Menguak Jejak Sejarah Masjid Al-Makmur: Dari Segenggam Beras Hingga Menara Bersejarah

 


Bersama komunitas Jalan Pagi Sejarah (JAPAS) yang digagas oleh Johnny Pinot, sabtu 30 November 2024 bertajuk Tintin 714, kami menyambangi Masjid Jami'e Al-Makmur, salah satu masjid bersejarah di Jalan Raden Saleh No.30, Cikini, Jakarta Pusat. Masjid ini menyimpan kisah panjang yang penuh perjuangan, menjadi saksi perjalanan umat Islam di Batavia dan kiprah para tokoh pergerakan nasional.

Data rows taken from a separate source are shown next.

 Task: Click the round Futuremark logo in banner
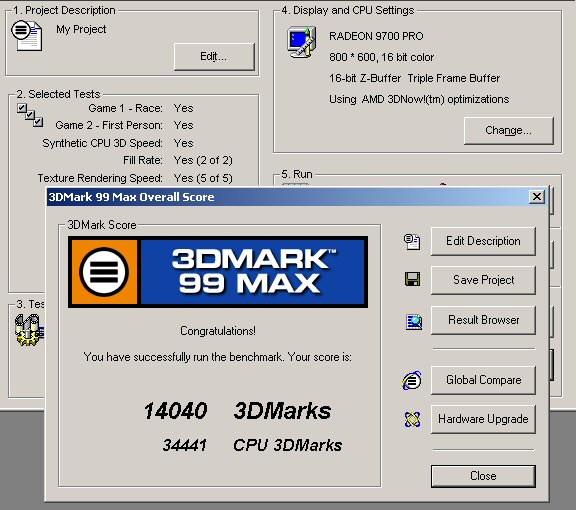click(x=104, y=272)
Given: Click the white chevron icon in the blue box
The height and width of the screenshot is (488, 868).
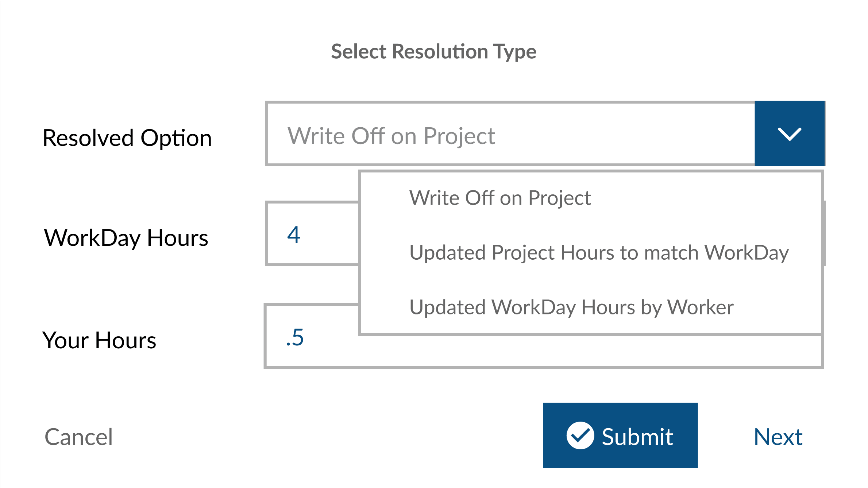Looking at the screenshot, I should pyautogui.click(x=790, y=134).
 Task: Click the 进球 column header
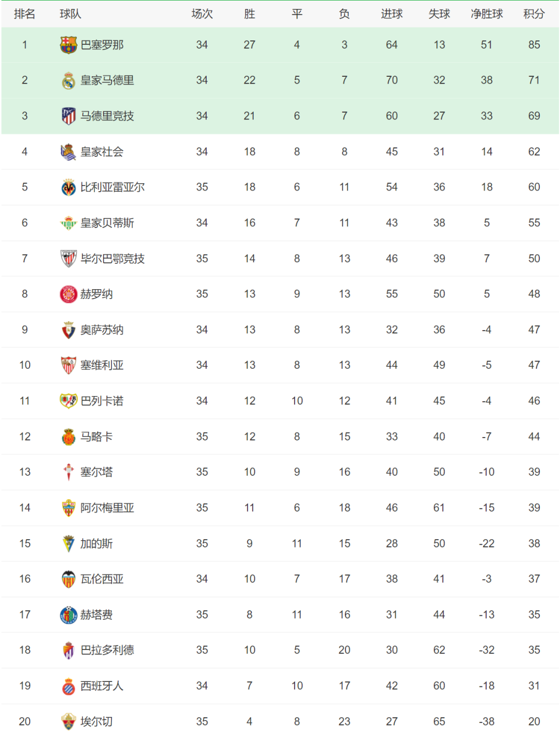coord(391,14)
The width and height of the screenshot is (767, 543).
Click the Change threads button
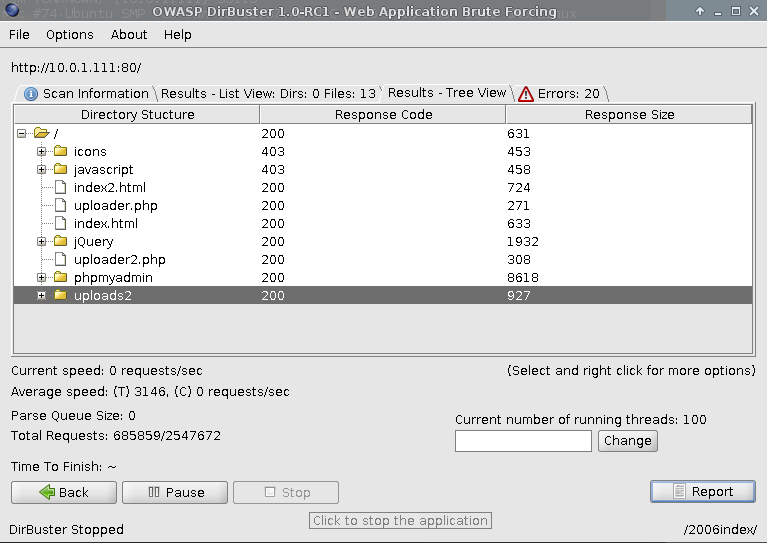click(627, 441)
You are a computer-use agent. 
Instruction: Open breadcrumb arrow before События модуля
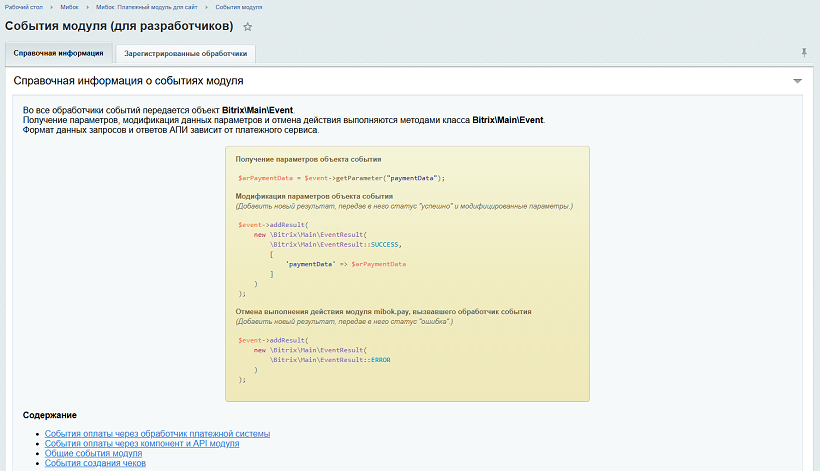(x=207, y=7)
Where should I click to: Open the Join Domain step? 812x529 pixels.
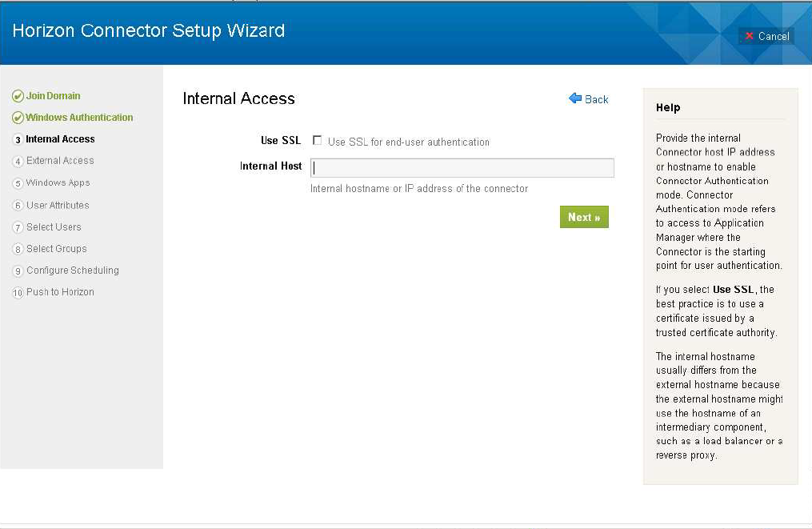(x=53, y=96)
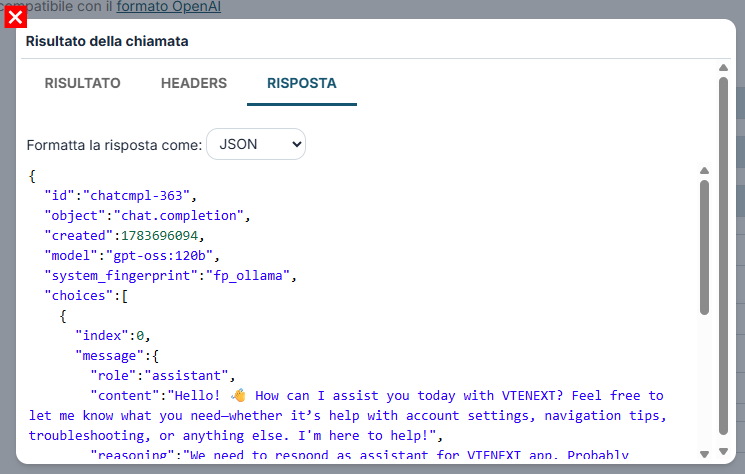The height and width of the screenshot is (474, 745).
Task: Click the "Formatta la risposta come:" label
Action: pos(115,145)
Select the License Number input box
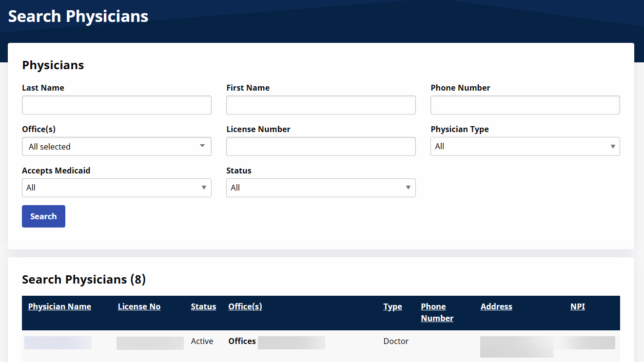Screen dimensions: 644x362 (321, 147)
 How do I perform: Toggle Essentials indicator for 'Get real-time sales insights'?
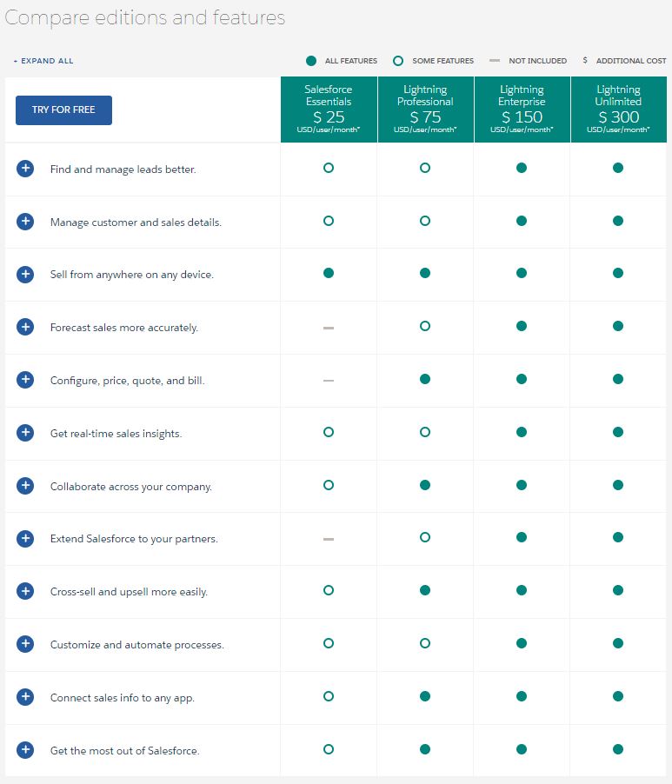[x=329, y=432]
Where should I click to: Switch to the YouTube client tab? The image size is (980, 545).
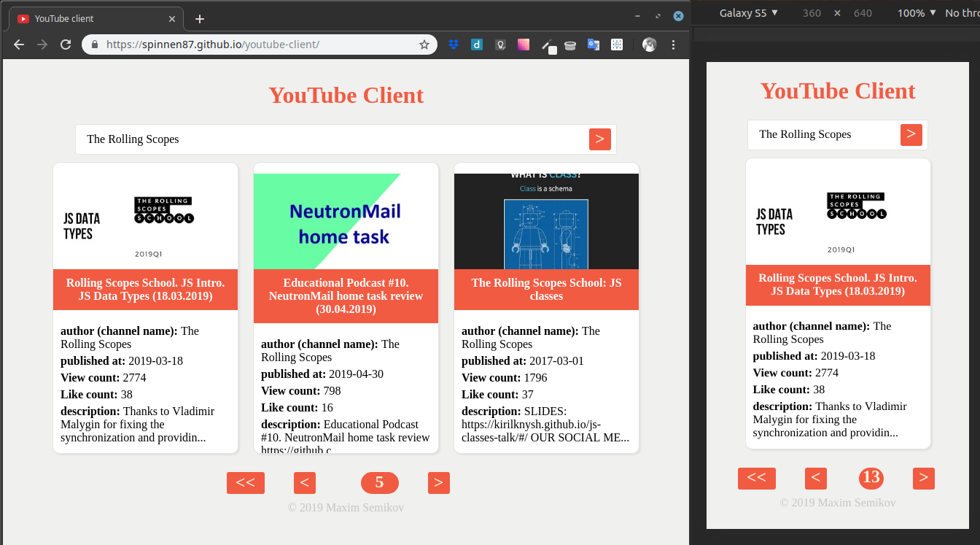coord(88,18)
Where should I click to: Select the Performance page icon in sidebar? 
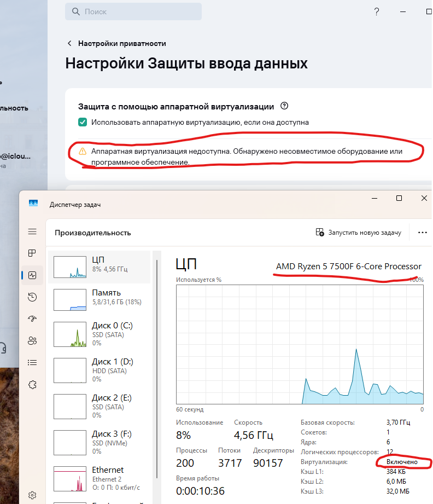[x=32, y=275]
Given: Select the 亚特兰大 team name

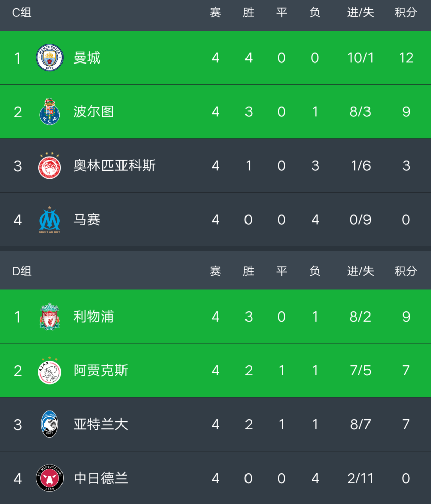Looking at the screenshot, I should pos(101,424).
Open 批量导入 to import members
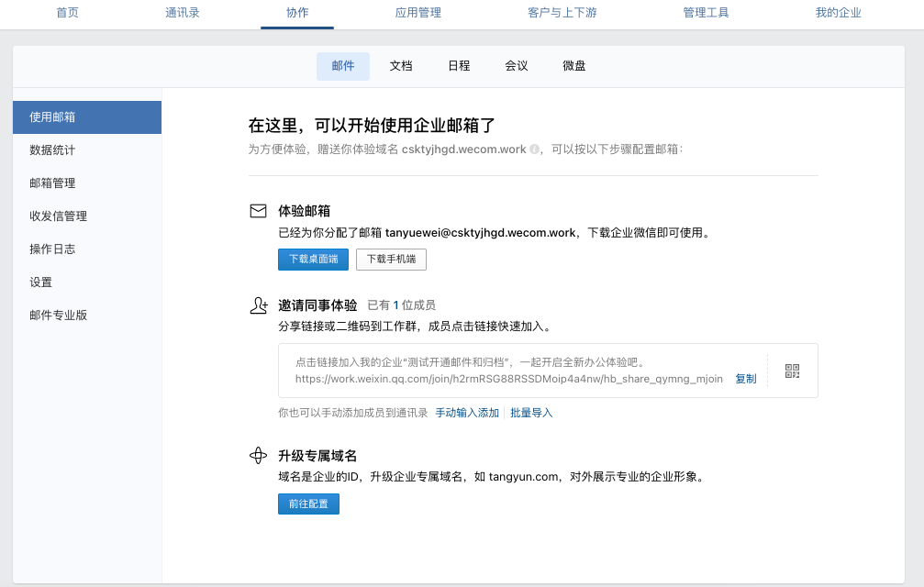This screenshot has height=587, width=924. (x=531, y=413)
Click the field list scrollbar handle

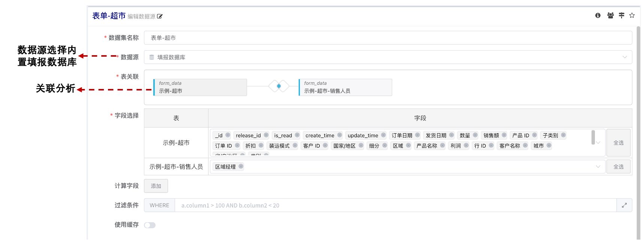[x=593, y=137]
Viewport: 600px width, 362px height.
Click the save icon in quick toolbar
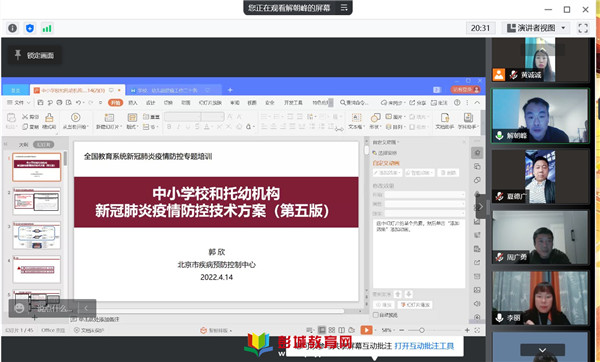[41, 103]
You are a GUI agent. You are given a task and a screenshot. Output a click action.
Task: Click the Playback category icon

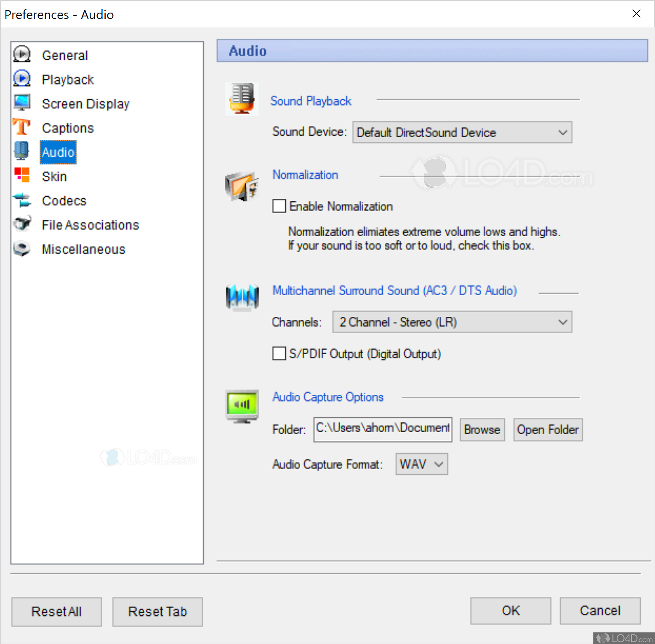click(x=22, y=78)

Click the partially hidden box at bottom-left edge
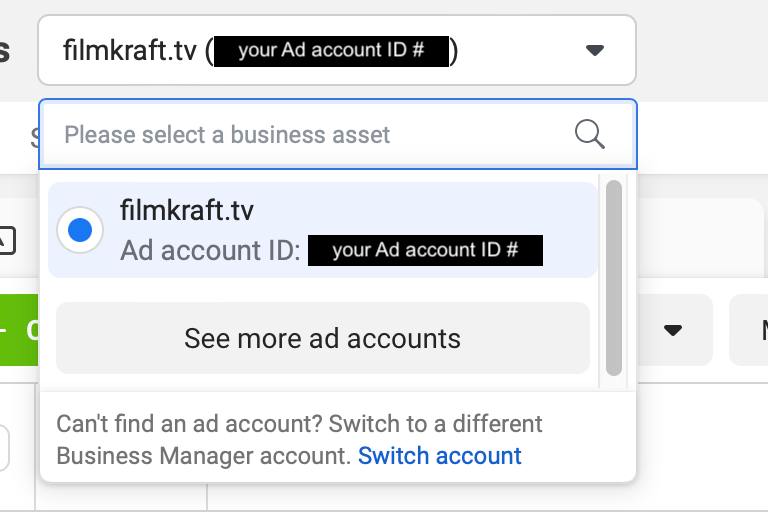[5, 448]
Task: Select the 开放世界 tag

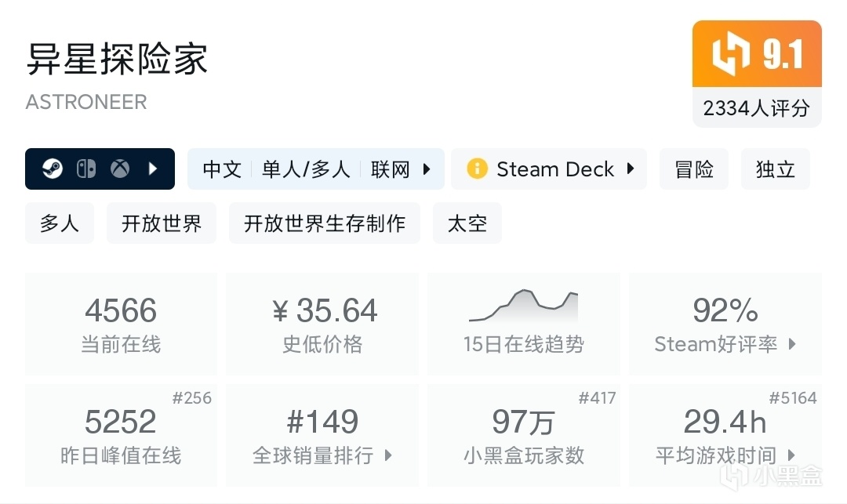Action: coord(162,223)
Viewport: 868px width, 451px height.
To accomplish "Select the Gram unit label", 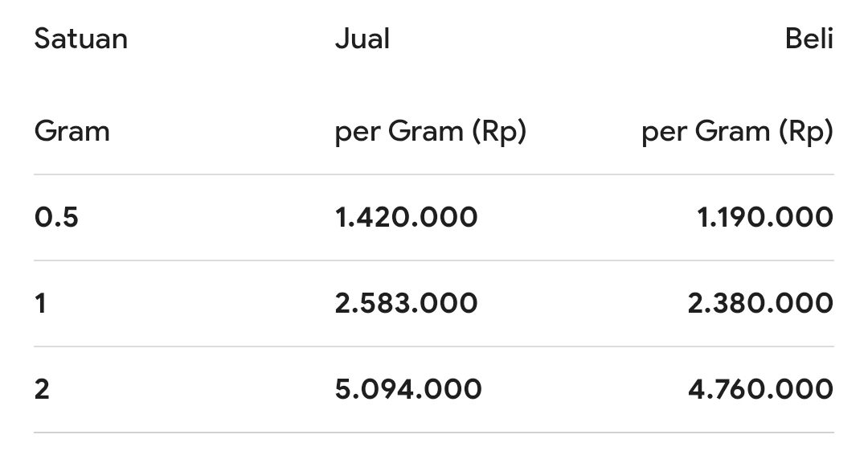I will tap(72, 132).
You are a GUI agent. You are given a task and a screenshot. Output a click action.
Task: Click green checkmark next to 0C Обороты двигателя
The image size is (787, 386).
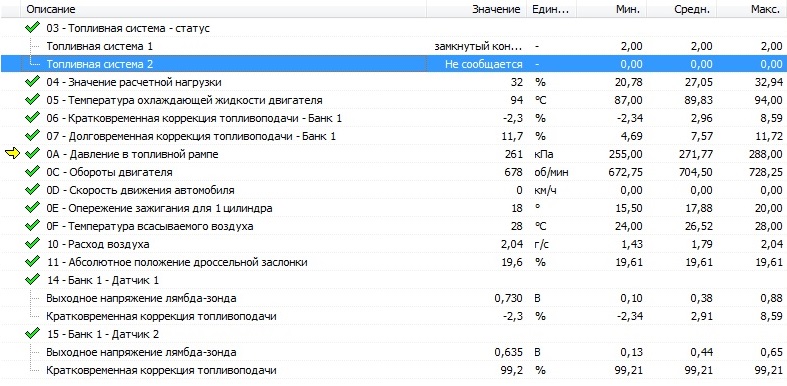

Masjid Segenggam Beras: Awal Mula Pembangunan


Masjid ini awalnya dikenal masyarakat sebagai "Masjid Segenggam Beras". Nama ini merujuk pada cara unik pembangunannya yang dimulai pada tahun 1930-an, ketika umat Islam di Kampung Cikini Binatu bergotong-royong mengumpulkan derma berupa segenggam beras. Dari upaya kolektif ini, berdirilah sebuah tempat ibadah yang kelak menjadi pusat kegiatan umat dan simbol perjuangan.

Namun, akar sejarah masjid ini bermula jauh sebelumnya, tepatnya pada tahun 1860-an, ketika Raden Saleh, pelukis dan intelektual terkemuka, mendirikan sebuah surau kecil dari kayu di samping rumahnya. Surau ini menjadi tempat ibadah bagi masyarakat sekitar hingga akhirnya lahan tersebut dibeli oleh Abdullah bin Alwi Alatas, seorang saudagar kaya yang dijuluki "Tuan Tanah Baghdad" karena kekayaannya yang luar biasa di Batavia.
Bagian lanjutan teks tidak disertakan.